09 Nov, 23

Musk: A chip for the visually impaired will be launched in a few years

bernieBlog

In recent days, Musk, the world’s richest man who has built quite a lot in the fields of AI large models and satellite Internet, has drawn a “pie” for netizens and the capital market that does not know when to land: vision chips.

Well, on Tuesday, Marcus House, a well-known Australian tech journalist, posted on social media that his 14-year-old son Alex has CRB1 retinal dystrophy, a rare eye disease.

Alex is now almost completely blind in one eye and legally blind in the other. House said that because the condition is so rare, it is difficult for him to find other parents in similar situations, so he hopes to find families in the same situation online, or professionals in the field.

Musk, who spends his days surfing the Web intensely, then replied to the post.

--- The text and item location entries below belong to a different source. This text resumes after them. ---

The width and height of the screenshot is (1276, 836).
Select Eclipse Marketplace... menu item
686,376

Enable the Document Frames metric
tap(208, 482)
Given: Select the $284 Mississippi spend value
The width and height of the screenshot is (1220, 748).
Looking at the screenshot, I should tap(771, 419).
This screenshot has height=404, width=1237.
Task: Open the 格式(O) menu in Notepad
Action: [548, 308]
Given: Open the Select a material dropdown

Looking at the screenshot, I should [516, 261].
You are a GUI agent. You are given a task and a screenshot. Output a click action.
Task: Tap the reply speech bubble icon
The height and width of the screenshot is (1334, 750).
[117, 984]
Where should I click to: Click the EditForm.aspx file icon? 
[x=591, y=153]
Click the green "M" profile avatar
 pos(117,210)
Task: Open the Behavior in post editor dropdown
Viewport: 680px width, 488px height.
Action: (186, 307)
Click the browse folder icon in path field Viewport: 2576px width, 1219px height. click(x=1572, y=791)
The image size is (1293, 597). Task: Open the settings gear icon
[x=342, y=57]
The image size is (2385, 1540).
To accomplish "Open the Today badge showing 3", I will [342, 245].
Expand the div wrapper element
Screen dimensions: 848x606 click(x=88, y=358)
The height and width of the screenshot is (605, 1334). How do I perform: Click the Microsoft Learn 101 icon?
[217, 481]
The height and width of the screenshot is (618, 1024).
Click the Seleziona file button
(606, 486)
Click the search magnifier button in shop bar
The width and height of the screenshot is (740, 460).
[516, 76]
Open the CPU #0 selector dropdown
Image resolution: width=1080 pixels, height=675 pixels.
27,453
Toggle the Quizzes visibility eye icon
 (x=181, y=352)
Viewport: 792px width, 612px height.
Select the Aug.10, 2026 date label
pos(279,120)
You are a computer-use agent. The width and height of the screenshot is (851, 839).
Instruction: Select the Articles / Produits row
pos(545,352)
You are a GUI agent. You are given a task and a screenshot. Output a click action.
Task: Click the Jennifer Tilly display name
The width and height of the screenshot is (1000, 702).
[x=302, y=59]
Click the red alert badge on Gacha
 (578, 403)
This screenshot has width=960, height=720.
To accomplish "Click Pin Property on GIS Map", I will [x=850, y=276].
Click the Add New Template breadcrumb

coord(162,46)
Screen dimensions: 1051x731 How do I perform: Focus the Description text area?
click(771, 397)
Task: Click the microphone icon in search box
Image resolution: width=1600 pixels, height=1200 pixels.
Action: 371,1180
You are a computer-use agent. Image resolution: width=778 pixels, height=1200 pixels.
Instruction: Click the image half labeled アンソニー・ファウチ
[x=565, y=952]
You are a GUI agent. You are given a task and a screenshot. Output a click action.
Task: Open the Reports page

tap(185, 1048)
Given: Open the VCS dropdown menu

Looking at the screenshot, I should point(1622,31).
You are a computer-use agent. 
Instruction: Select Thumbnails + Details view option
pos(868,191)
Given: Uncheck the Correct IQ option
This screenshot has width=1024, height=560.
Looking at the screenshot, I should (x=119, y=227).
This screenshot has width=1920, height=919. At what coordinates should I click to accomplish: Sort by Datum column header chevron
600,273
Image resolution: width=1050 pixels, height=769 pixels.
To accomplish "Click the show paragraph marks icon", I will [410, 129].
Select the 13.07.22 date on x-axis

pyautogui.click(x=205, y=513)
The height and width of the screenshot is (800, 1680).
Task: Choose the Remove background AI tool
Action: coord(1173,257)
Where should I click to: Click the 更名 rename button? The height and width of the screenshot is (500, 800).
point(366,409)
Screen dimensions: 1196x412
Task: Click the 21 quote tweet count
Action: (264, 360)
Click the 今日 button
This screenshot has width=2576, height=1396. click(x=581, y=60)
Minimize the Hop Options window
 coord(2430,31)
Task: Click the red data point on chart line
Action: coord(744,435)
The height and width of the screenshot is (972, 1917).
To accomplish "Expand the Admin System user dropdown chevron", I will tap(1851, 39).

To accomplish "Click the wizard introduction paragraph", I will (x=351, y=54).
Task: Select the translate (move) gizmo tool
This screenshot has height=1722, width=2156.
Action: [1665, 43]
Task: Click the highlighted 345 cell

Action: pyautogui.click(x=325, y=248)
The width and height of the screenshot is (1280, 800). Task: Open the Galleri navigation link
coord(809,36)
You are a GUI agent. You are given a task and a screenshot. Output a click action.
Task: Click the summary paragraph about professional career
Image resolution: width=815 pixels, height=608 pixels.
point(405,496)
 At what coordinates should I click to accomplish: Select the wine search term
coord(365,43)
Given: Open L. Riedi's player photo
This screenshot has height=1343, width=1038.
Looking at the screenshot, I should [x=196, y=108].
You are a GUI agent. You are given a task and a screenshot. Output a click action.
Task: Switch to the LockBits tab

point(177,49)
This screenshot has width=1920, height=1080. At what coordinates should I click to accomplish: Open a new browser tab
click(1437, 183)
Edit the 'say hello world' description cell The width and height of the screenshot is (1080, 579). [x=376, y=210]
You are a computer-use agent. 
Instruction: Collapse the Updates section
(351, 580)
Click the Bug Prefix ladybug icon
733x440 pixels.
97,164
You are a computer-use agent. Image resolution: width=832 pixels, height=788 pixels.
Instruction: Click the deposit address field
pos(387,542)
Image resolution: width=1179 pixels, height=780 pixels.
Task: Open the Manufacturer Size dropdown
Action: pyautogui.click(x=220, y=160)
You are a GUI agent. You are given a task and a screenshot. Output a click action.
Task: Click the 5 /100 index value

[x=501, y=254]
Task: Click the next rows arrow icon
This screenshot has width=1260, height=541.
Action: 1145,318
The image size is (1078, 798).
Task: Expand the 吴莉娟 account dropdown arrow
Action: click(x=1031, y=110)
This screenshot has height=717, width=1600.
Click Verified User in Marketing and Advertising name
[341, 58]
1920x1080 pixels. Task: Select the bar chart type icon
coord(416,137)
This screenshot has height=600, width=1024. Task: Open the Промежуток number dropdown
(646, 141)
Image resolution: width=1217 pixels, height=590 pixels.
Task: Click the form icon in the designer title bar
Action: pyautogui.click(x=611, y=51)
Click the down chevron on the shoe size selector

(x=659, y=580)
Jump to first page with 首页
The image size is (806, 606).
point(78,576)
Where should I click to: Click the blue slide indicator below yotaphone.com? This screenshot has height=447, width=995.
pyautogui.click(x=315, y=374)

The world’s richest man said: “While it may not be much comfort to you, Neuralink is working on a vision chip that is expected to be ready in a few years. After helping people who have lost their body-brain connection achieve phone/computer telepathy, this is our next area of research. We are waiting for regulatory approval for our first human subject.”

Brain-computer interfaces have just entered clinical trials

Musk was referring to Neuralink, a brain science company he founded with a group of scientists in 2016. As the name suggests, the company’s main research direction is brain-computer interface – by developing a device that can be implanted in the brain to enable “brain-machine interaction.”

The company has already unveiled the N1 Implant, a fully implantable wireless brain-computer interface device that contains a chip, a battery, and 1,024 electrodes spread across 64 fillets “thinner than a human hair” to record neural activity.

After years of animal testing, the FDA finally approved Neuralink’s implantable device for human clinical trials in May.

For this stage of the goal, Musk said many years ago: our first pursuit is a wireless implantable chip that will enable paralyzed patients (whether they are quadriplegics or high paraplegics) to control a computer, mouse, mobile phone or any device just by thinking… This will obviously be a huge boost and greatly simplify their lives. Musk calls it a Fitbit buried in a skull.

After months of preparation, Neuralink announced on September 19 that it was enrolling patients in its first clinical trial. The company announced that it wanted to recruit patients with limited limb function due to spinal cord injury or amyotrophic lateral sclerosis (ALS) who have not shown improvement for at least one year after the injury, who are at least 22 years old and have a stable and reliable guardian, who have no history of active implants or seizures, and who have no medical conditions requiring magnetic resonance imaging (MRI).

Neuralink revealed that the primary trial will run for 18 months, and with follow-up, the total trial period will be closer to six years. If the trial is successful, it could help boost industry and regulatory confidence and put BCI related use cases on the fast track.

Obviously, unlike the big rocket, which can “fight every failure,” the standard for conducting experiments on human brains is obviously much higher. Musk had said he wanted to start human trials in 2020, but after years of wrangling with the FDA, approval was not granted until this year. It also makes his description of a vision chip being released “years from now” seem a little distant.

According to the National Eye Institute, serious vision-related illnesses are on a long-term upward trend, with approximately 1.3 million blind and 2.9 million amblyopia patients in the United States today, and those numbers are likely to grow to 2.2 million and 5 million by 2030.